A day after Prime Minister Manmohan Singh reviewed the progress of the government’s ambitious direct cash transfer scheme, the Congress endorsed it. Wearing his party hat, Finance Minister P. Chidambaram congratulated the government for this “pioneering and path-breaking reform” that aims at efficient delivery of benefits to the poor. “Aapka paisa, aapke haath [your money, in your hands] – that is the goal of this “revolutionary, historic programme,” summed up Rural Development Minister Jairam Ramesh.
Less than 18 months before the next elections, the cash transfer scheme — which Mr. Chidambaram described as a “game-changer” — clearly aims at bringing back the aam aadmi back to the party fold from the civil society activists-turned politicians, who are seeking to snatch them away.

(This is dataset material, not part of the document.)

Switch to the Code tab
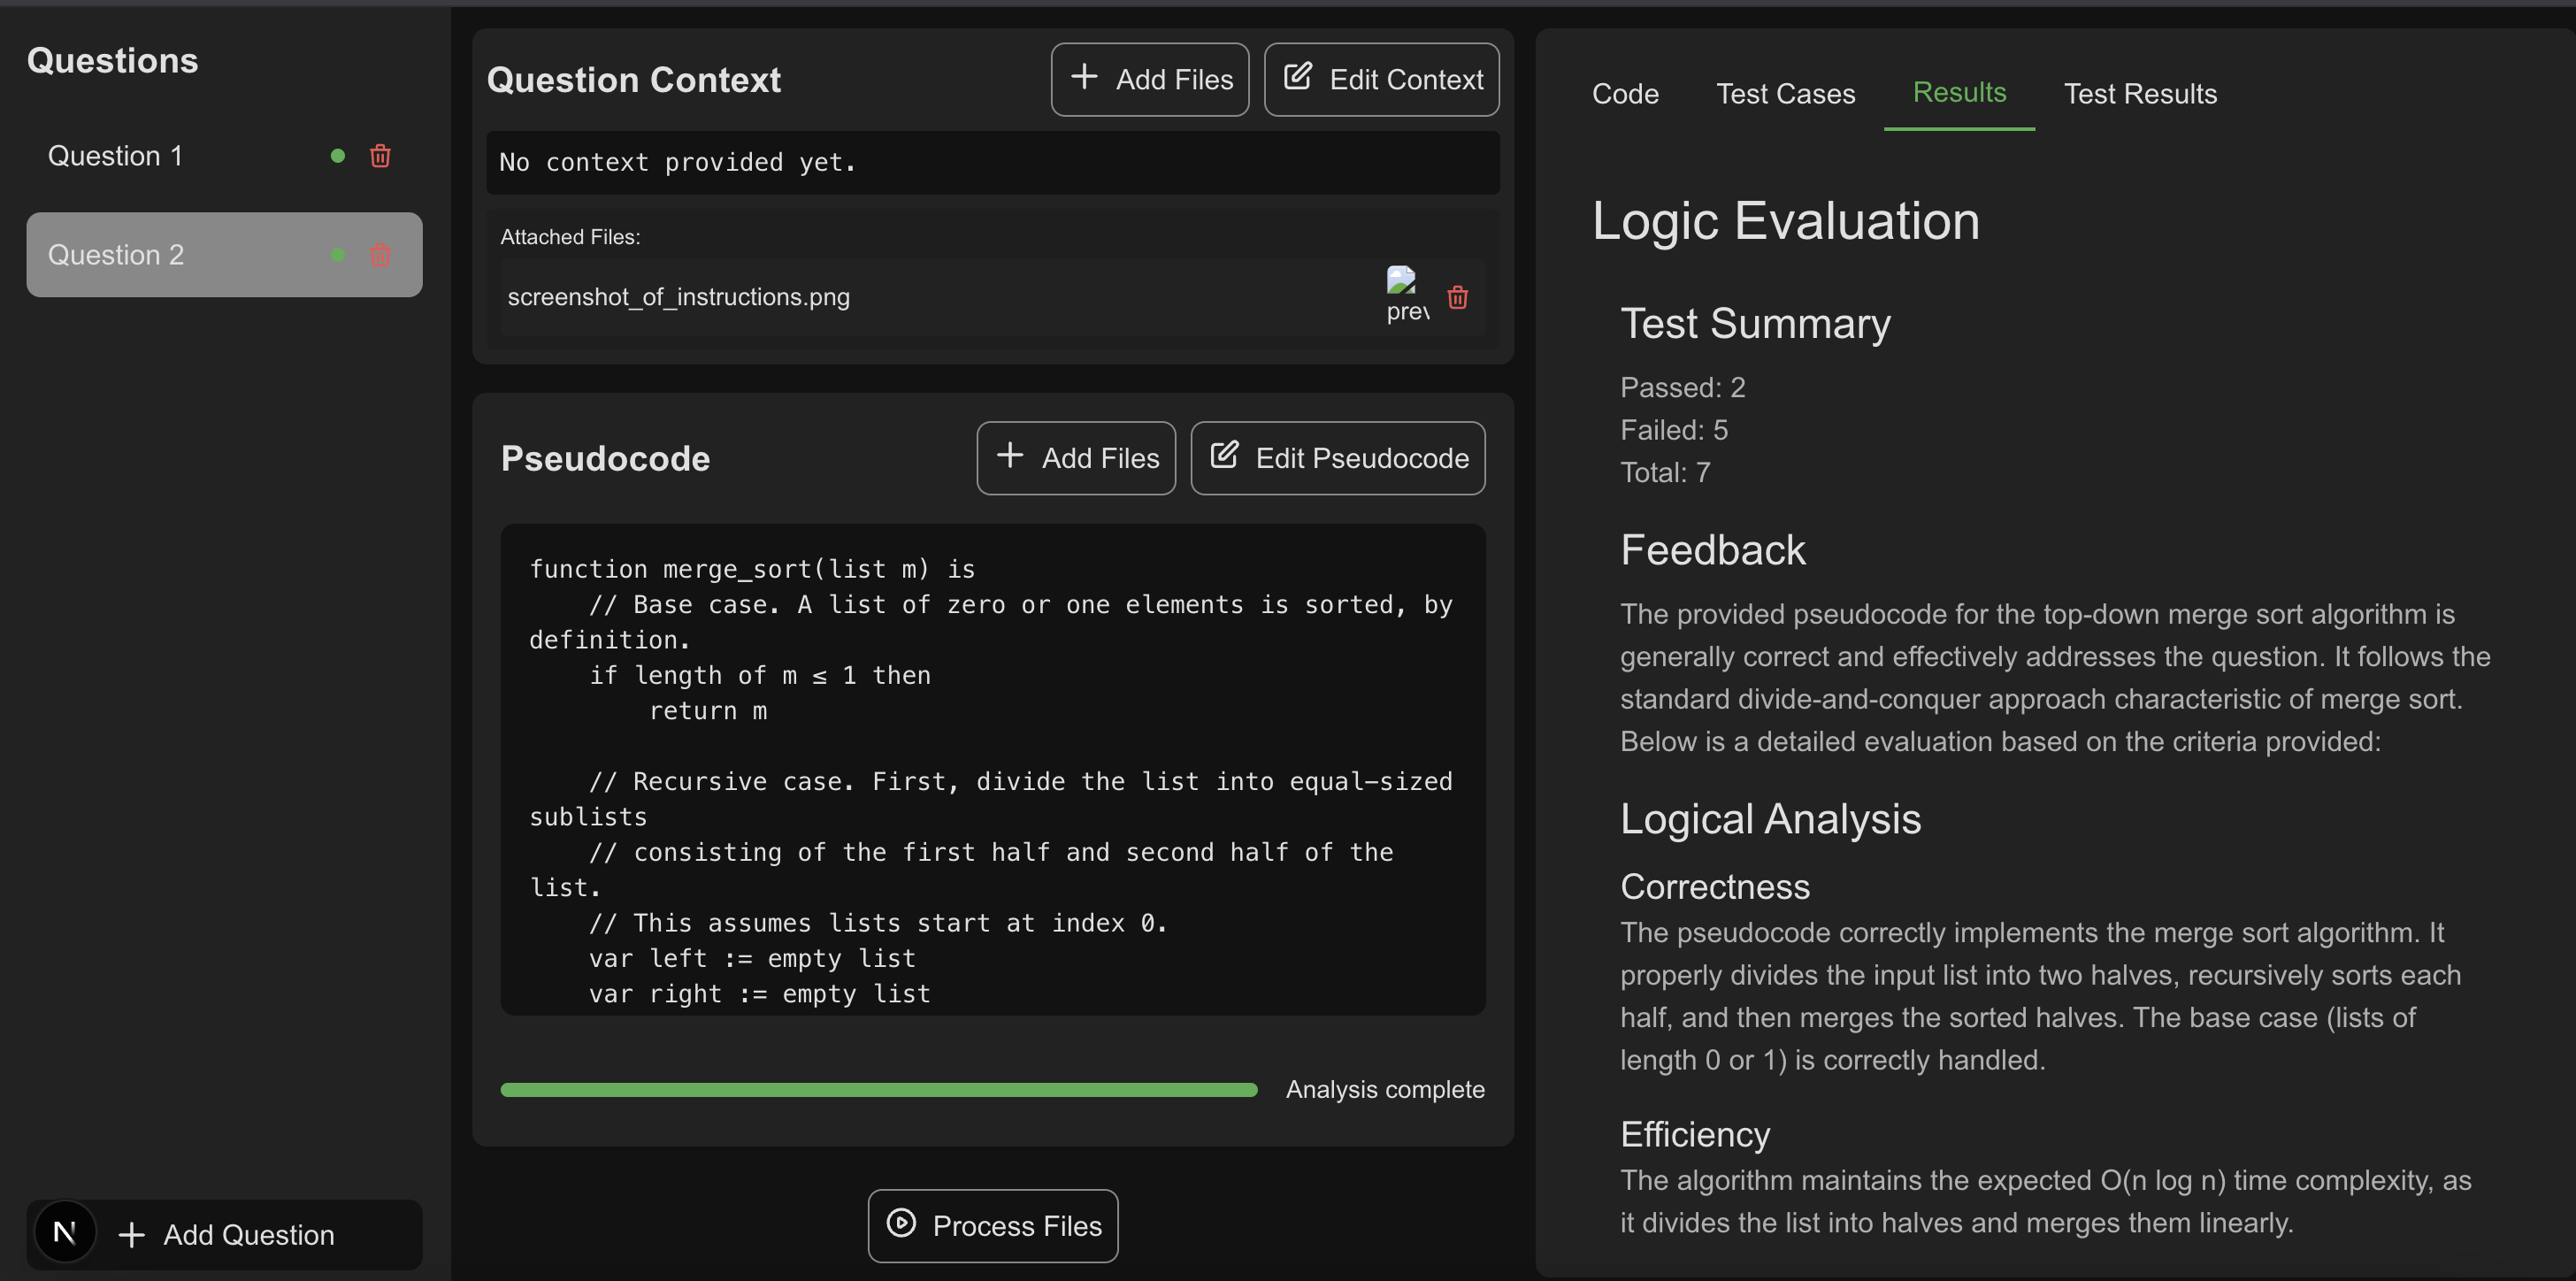This screenshot has height=1281, width=2576. 1625,94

The scheme’s purpose, from the briefing given by the two Ministers accompanied by party spokesperson P.C. Chacko at the Congress headquarters, appeared twofold: one, to send out a message to the aam aadmi, particularly the poor, that this was a government that cared for them, and two, to make a serious effort to put an end to corruption.
While answering a question, Mr. Chidamabaram stoutly denied the charge that the scheme had something to do with the approaching elections: “Elections will come and elections will go. Governments will come and governments will go. Parties will come and parties will go. But look at it through the eyes of the people of this country,” he said.

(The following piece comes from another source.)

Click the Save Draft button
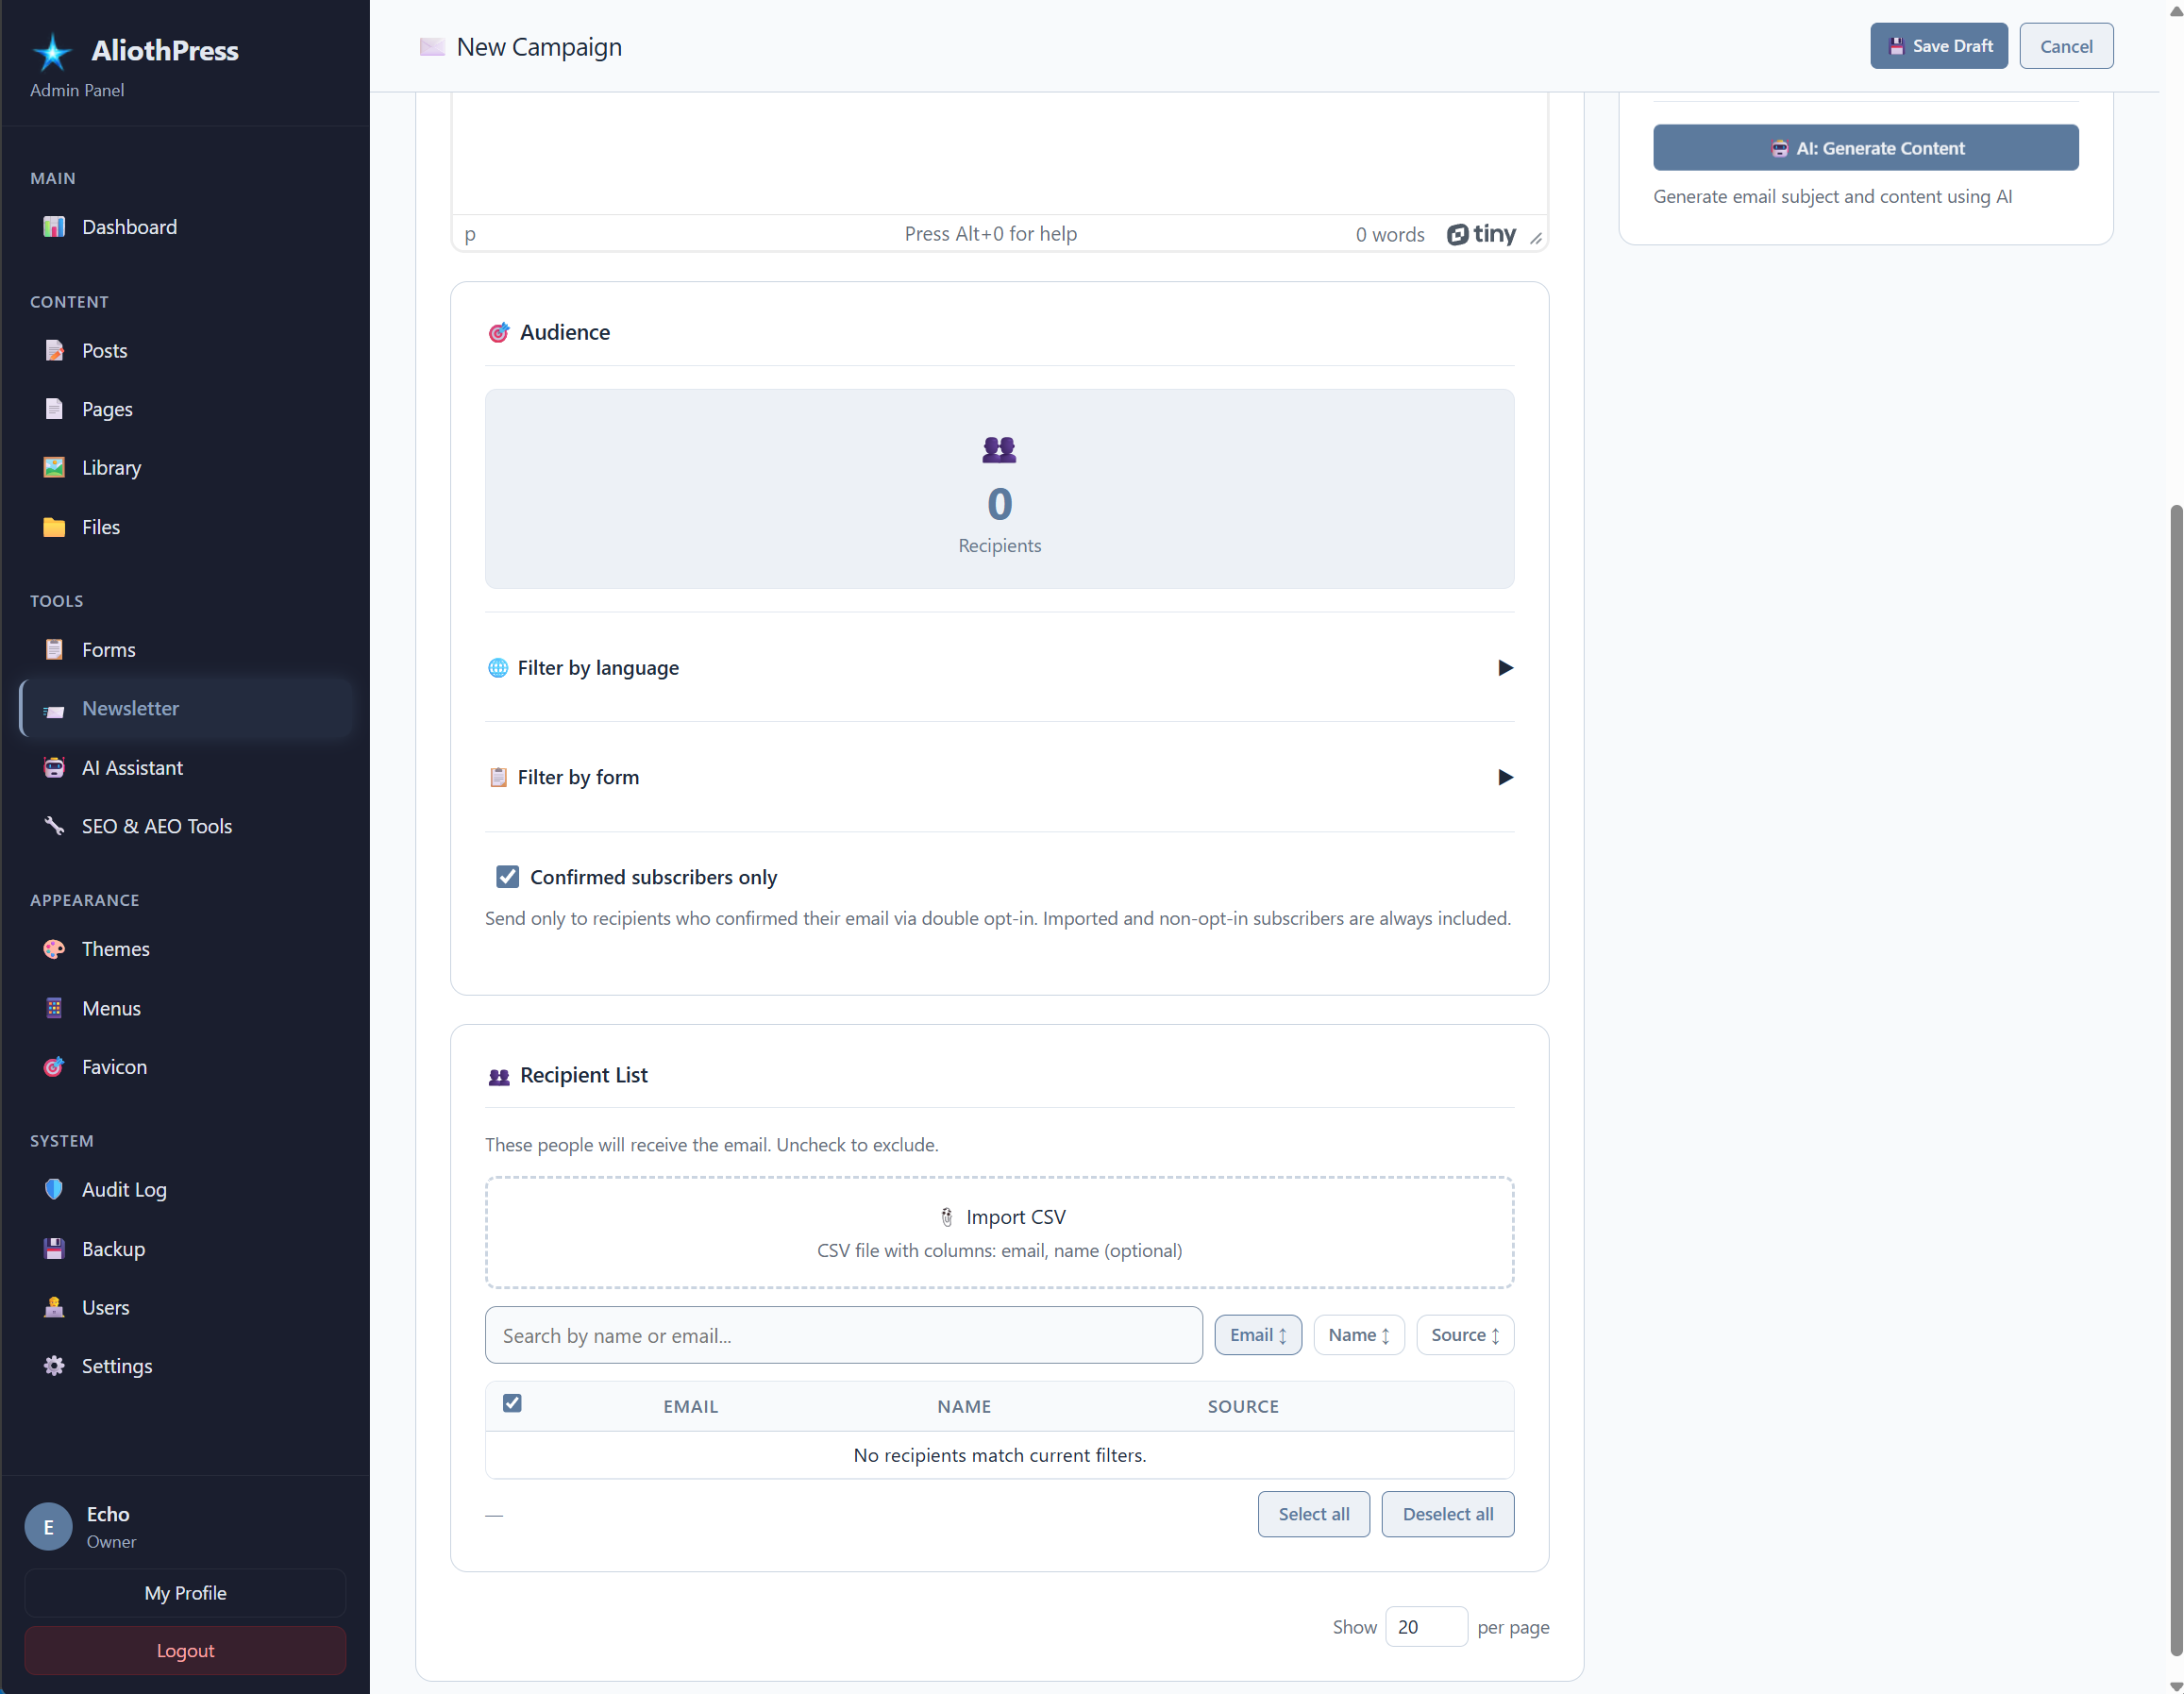Viewport: 2184px width, 1694px height. pos(1938,46)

“The Congress is a political party, not an NGO. We had promised cash transfer of benefits and subsidies in our election manifesto of 2009,” Mr. Ramesh said, asking “Where is the talk of elections?”

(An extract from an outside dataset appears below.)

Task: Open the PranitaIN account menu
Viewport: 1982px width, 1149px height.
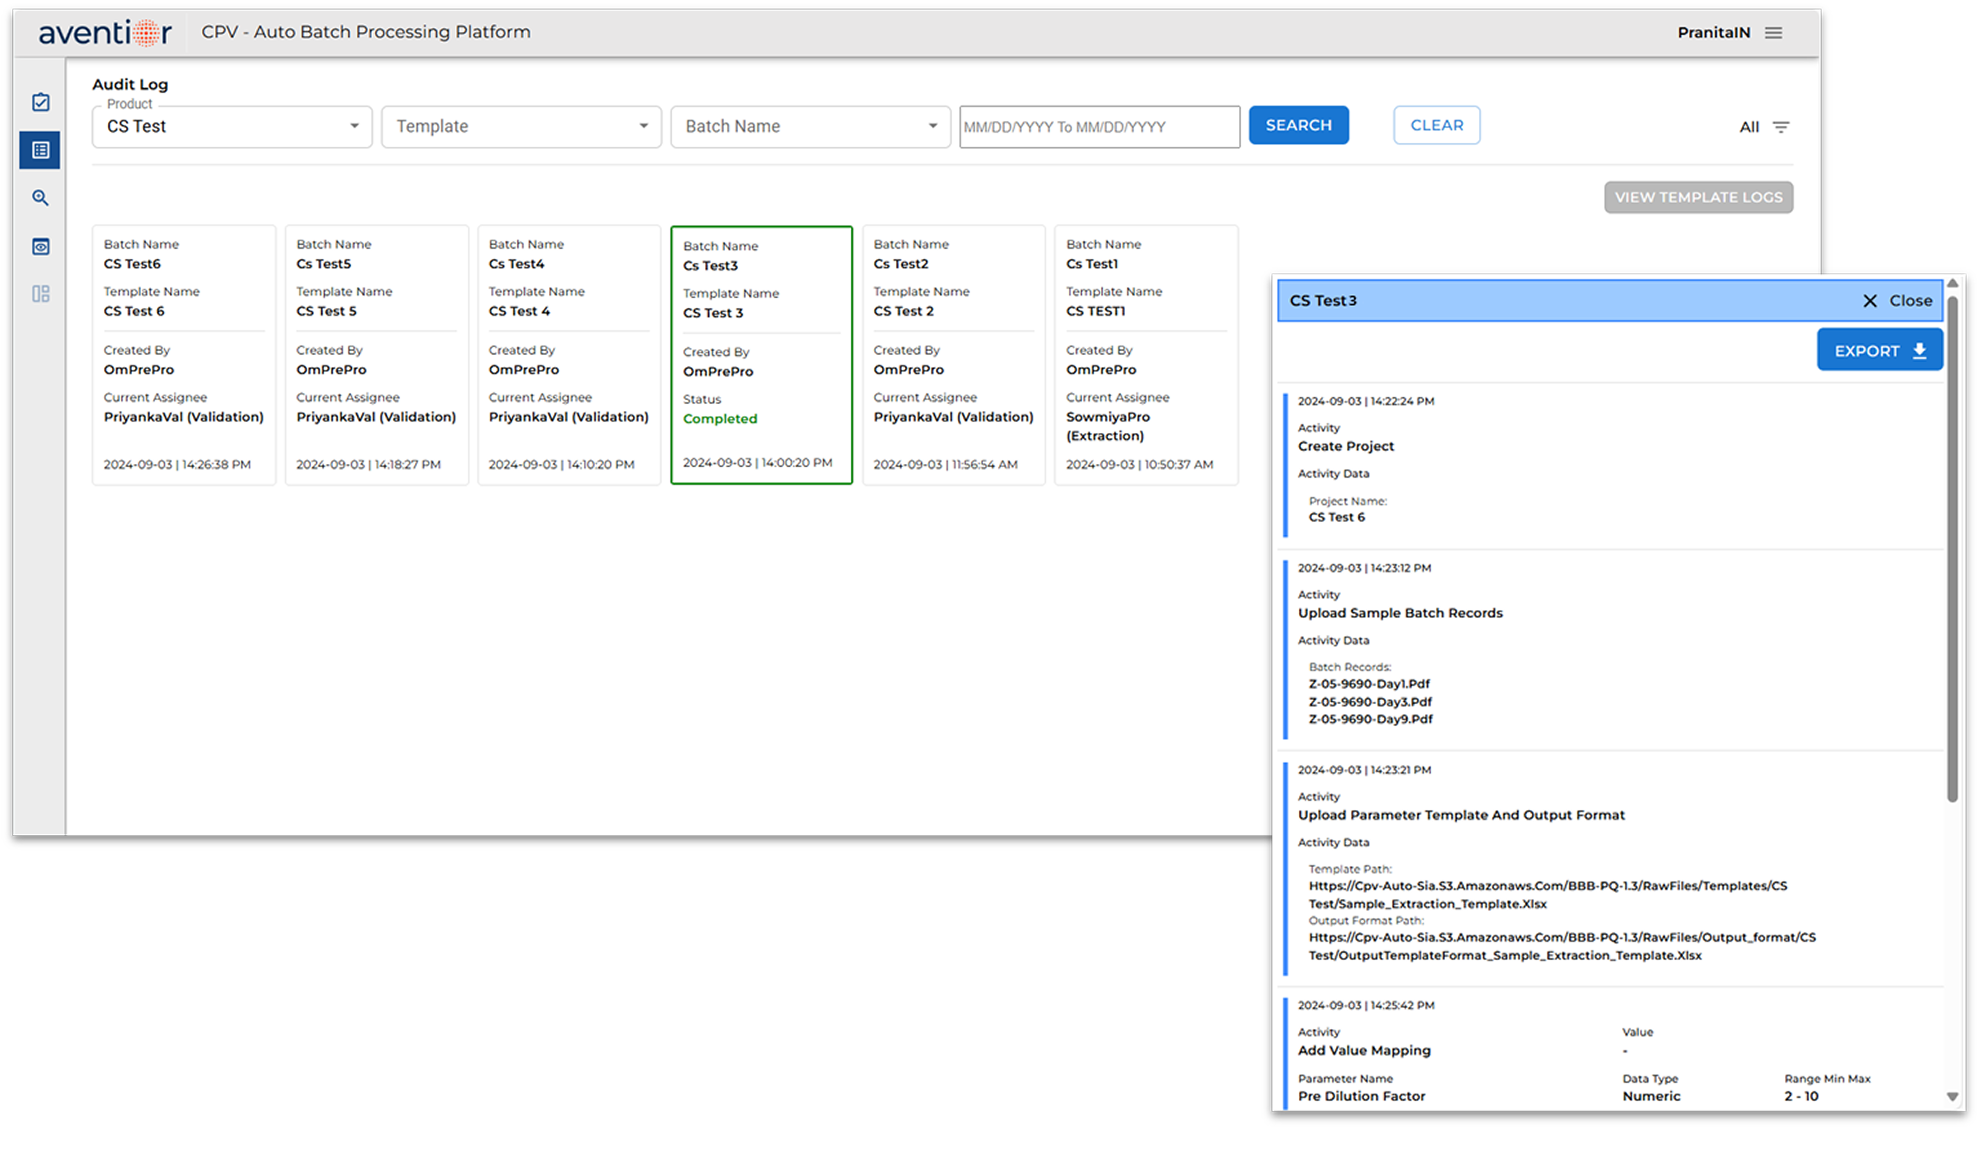Action: [1713, 32]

In the coming weeks, the district magistrates of the 51 districts chosen for the first phase, starting January 1, 2013, would be summoned to New Delhi to sensitise them to the scheme, Mr. Chidambaram said. The Congress district committee chiefs of the areas being covered would also be called to the national capital shortly and would be addressed by party general secretary Rahul Gandhi and Mr. Chidambaram, Mr. Ramesh said. In keeping with Congress president Sonia Gandhi’s exhortation at the party’s recent samvad baithak, the government and the party will work together.
Initially, 29 welfare programmes — largely related to scholarships and pensions for the old, disabled — operated by different ministries will be transferred through Aadhaar-enabled bank accounts in 51 districts spread over 16 States from January 1, and by the end of the next year it should cover the entire country, Mr. Chidambaram said. He added that only at a later stage would the government consider the feasibility of cash instead of food (under the Public Distribution System) and fertilizers, since it was more complicated.
Mr. Ramesh stressed that this was “not a transfer of cash but of the haq [the right] of the people” that aimed at placing “your money in your hands”. Referring to Rajiv Gandhi’s historic speech in which he had said that only 15 paise of every rupee reached the poor, now, he promised, the entire amount would. “This is not a bribe; this is the right of the people.”
Explaining the scheme’s benefits, Mr. Chidambaram said there would be “practically no case of falsification or duplication. The efficiency gains will be incalculable.” He said the government expected “considerable savings” from the scheme, but refused to speculate on the amount.
The districts that will be covered in the first phase include five each in Andhra Pradesh and Maharashtra, four each in Himachal Pradesh and Jharkhand, three each in Karnataka, Madhya Pradesh, Rajasthan and Tripura, and two each in Haryana, Kerala and Sikkim.
The 29 programmes are run by the Ministry of Social Justice and Empowerment, Human Resources Development, Minority Welfare, Women and Child Development, Health and Family Welfare, and Labour and Employment.